-------- PAGE EXTRACT --------

I do often find myself gazing at the roof, not because I spend a lot of time lying on the floor but because it's rather lovely:

And the entrance, looking unimpressive, deceptively unalluring and small:

Each year, the Yurtish smells bring back memories of other years. First thing in the morning, when the thin sun slices through the opening, you can imagine that the staff slept there, wrapped in yak blankets, and then unwrapped themselves and washed their faces in dew just in time for the appearance of the earliest authors - did you, Roland? Oisin? Lois? As the day wears on, it's essence of coffee and Highland Park, chocolate brownies and goats' cheese wraps, ground into the carpets by shoes of all descriptions. (Including mine, which have achieved a reputation for pointiness and getting caught in carpets.) And in the evenings the woodchip burning stove is lit and it's the dry sweet pininess of a sauna. As the night draws closer, more Highland Park, more wine, more wine, more Highland Park. And the rising laughter muffled in the folds of the roof, disappearing like the smoke from a Mongolian fire.

Just to show that I don't always wear pointy shoes, here are my feet on a day off:

One author told me yesterday of how he couldn't enter the Yurt when he arrived this year. Panic swept over him as he contemplated, remembered, envisaged the sounds of bursting egos. Like a child at a party who is so afraid of the balloon as it is blown up that he puts his hands over his ears and runs from the room.

Others love it. Love the possibility of meeting just anyone, of being on a level with the biggest names in literature. I have loved it and hated it but I go there in anticipation every time. My favourite moment (not this year) was of meeting Michel Faber and feeling suddenly compelled to do that fan thing.
"Excuse me," I said, "I just have to tell you that I adored The Crimson Petal and the White. And as for Under the Skin ..."
And he knelt at my feet ... Sorry, I have to say that again. HE knelt at MY feet. Red trousers he was wearing, and his eyelashes pale and soft and his face open. I asked him what he was writing now and he said he couldn't write at all any more, that his creativity had been damaged by his horror at the Iraq War (as I say, not this year) and he didn't think he could ever write again.

But he has, of course. And I've read it. We talked for ages about creativity and inspiration and integrity and I'm just so glad that it all came back to him. I'm so pleased that I met him, that he gave that time to talk to me, which of course he won't remember. And that I dared be in the Yurt that day and dared tell him that one thing that all writers, from the most famous to the least, need to be told,

"I just loved your book."

That's what book festivals, all of them, are about. Just loving books and having moments of magic when readers meet authors and the connection is story, words, imagination, truth.

There's one thing I know is magic (and if you believe otherwise, please stay silent): the disappearance of the Yurt into thin air when the festival is over. Because of course it's not stored in some dull lock-up somewhere. It couldn't be. And obviously it can't be used by anyone else. Besides, you can't just fold away miles of canvas that has soaked up the hopes and fears and dreams and passions of 750 writers and several bottles of whisky and wine; you just can't. It has a soul: you can't wrap that up. It disappears, I know it does. You wake up the next day and it's just not there, only a pale patch of grass that is far too small to have held so much.

--------

# TASKS TO CARRY OUT
1. In the post about the festival Yurt, what color were the trousers Michel Faber wore when he knelt?
2. List every person named in the post about the festival Yurt.
3. Extend the post about the festival Yurt, carrying on after its final sentence.

-------- SOURCE DATA --------

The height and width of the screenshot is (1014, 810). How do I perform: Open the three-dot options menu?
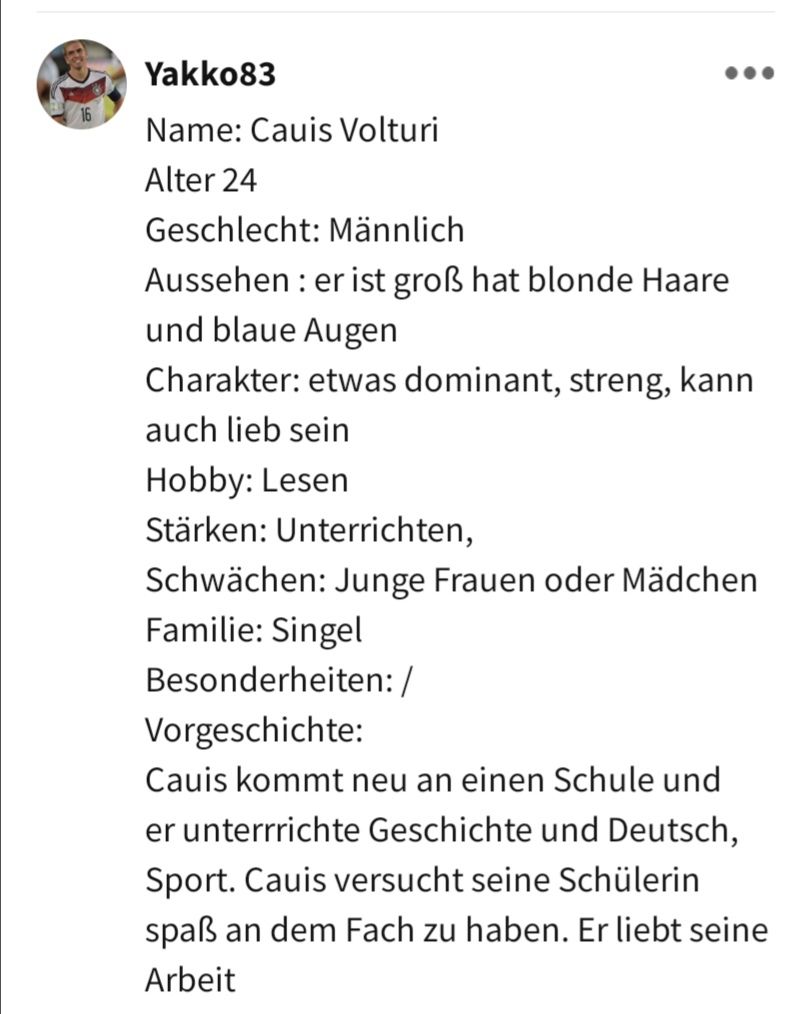(x=749, y=73)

--------

# ANSWERS
1. Red.

2. Roland, Oisin, Lois, Michel Faber

3.
But it will be back, next year, by magic again. Meanwhile, it is nowhere. Or at least not in this world.


Lee said...

What a lovely post! You almost make me want to attend a festival. I won't, ever - but so far, you've come closest. (I'm also a Michel Faber reader.)

Gillian Philip said...

Ooh, Nicola, you took me right back there. I must add a mention of the crayfish wraps, though.

By the way the yurt is folded up and stored in an old brass lamp and is brought out with a quick rub of a duster each August. At least that's what I hear.

Anonymous said...

Those are the very shoes we didn't catch 'on film', Nicola. Thank you.

Didn't mention the toilets. Or os that your next installment?

Nicola Morgan said...

Lee - glad I have almost inspired you!

Gillian - oh, thank goodness. I knew there was an appropriate explanation.

bookwitch - the very shoes! And as for the toilets, if you want to know, I did actually try to take a pic of the inside, but someone kept coming in and I kept having to pretend to be sending a text instead...

Bill Kirton said...

Beautiful, Nicola, and spot on in highlighting the way it manages simultaneously to make us feel as special as the celebs we're sharing the air with and as shy as the humblest of stammering fans. I envy the face to face (or face to knee) meeting with Michel Faber. I could only write to tell him how wonderful his Crimson Petal and the White was.

Clare said...

What a beautifully atmospheric post - I shall now aspire not only to be published but to be a Yurt-habitee (Yak blankets sound so cosy and the aroma of coffee and Highland Park is surely conducive to...well, I'm not quite sure what so I shall have to sample it and see!)

Helen said...

Nice shoes. And your posting made me feel I had reached Xanadu - a magic land, an oasis, if you like, on the Mongolian steppes, filled with laughter, congenial company and the joy of kindred spirits. All reached after a long time in the arid central Asian plains.

Linda Strachan said...

You captured it all so well, Nicola.
Today was the school's Gala day - general public not allowed - when the entire place is turned over to a chatter (is that the collective noun?) of children - all so excited to be there.
The yurt was quieter than it has been of late as if it was preparing to hibernate.
All of a sudden it is over and we will have to wait a whole year for it to begin again.

annelouise said...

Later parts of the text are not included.